RAG Pipeline Evaluation Using RAGAS


Ragas is a framework to evaluate Retrieval Augmented Generation (RAG) pipelines. It supports metrics like context utilization, answer correctness, faithfulness, and more.

For more information about evaluators, supported metrics and usage, check out:

This notebook shows how to use Ragas-Haystack integration to evaluate a RAG pipeline against various metrics.
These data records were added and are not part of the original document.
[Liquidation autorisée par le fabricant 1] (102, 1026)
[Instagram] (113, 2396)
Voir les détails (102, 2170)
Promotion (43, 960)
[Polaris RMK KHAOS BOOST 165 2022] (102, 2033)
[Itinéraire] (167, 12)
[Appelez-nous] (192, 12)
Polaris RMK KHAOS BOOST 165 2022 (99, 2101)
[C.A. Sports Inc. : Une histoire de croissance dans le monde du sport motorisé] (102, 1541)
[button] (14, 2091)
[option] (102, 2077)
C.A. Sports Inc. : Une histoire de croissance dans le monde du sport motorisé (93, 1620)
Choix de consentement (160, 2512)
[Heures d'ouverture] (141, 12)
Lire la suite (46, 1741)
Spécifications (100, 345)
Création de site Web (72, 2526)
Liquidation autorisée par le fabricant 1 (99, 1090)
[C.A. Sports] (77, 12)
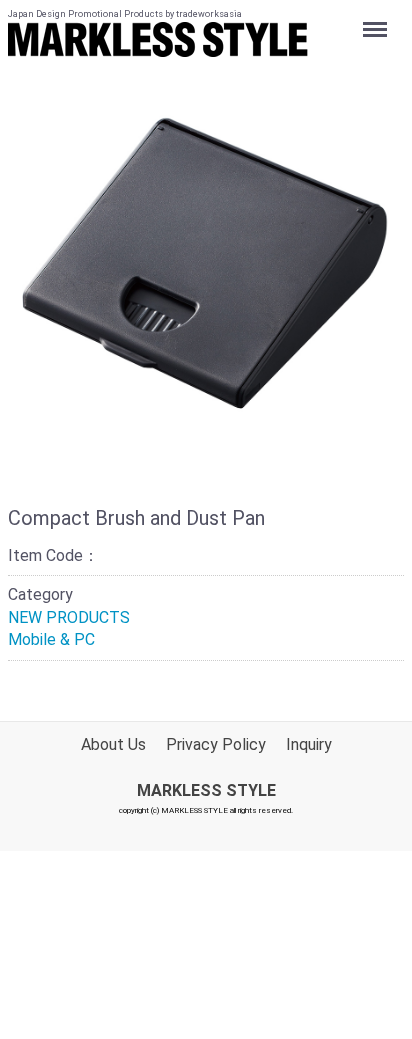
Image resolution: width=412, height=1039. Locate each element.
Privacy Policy (216, 744)
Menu (377, 18)
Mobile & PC (51, 639)
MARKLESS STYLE (206, 790)
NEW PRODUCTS (69, 617)
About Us (113, 744)
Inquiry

Notebook by Anushree Bannadabhavi

Prerequisites:

  • OpenAI key
    • Ragas uses for computing some metrics, so we need an OpenAI key.
import os
from getpass import getpass

os.environ["OPENAI_API_KEY"] = getpass("Enter OpenAI API key:")
Enter OpenAI API key:Β·Β·Β·Β·Β·Β·Β·Β·Β·Β·

Install dependencies

!pip install "pydantic<1.10.10"
!pip install "datasets>=2.6.1"
!pip install haystack-ai
!pip install ragas-haystack

Create a RAG pipeline

We’ll first need to create a RAG pipeline. Refer to this link for a detailed tutorial on how to create RAG pipelines.

In this notebook, we’re using the SQUAD V2 dataset for evaluation. We chose the SQUAD dataset for convenience and ease of obtaining ground truth answers. You can evaluate your RAG pipeline on your domain specific dataset as long as you have questions, generated answers, contexts and ground truth answers.

Initialize the document store

from datasets import load_dataset
from haystack import Document
from haystack.document_stores.in_memory import InMemoryDocumentStore

document_store = InMemoryDocumentStore()

dataset = load_dataset("rajpurkar/squad_v2", split="validation")
documents = list(set(dataset["context"]))
docs = [Document(content=doc) for doc in documents]
document_store.write_documents(docs)
1204
import os
from getpass import getpass
from haystack.components.builders import PromptBuilder
from haystack.components.generators import OpenAIGenerator
from haystack.components.retrievers.in_memory import InMemoryBM25Retriever

retriever = InMemoryBM25Retriever(document_store, top_k=3)

template = """
Given the following information, answer the question.

Context:
{% for document in documents %}
    {{ document.content }}
{% endfor %}

Question: {{question}}
Answer:
"""

prompt_builder = PromptBuilder(template=template)

generator = OpenAIGenerator(model="gpt-4o-mini-2024-07-18")

Build the RAG pipeline

from haystack import Pipeline
from haystack.components.builders.answer_builder import AnswerBuilder

rag_pipeline = Pipeline()
# Add components to your pipeline
rag_pipeline.add_component("retriever", retriever)
rag_pipeline.add_component("prompt_builder", prompt_builder)
rag_pipeline.add_component("llm", generator)
rag_pipeline.add_component(instance=AnswerBuilder(), name="answer_builder")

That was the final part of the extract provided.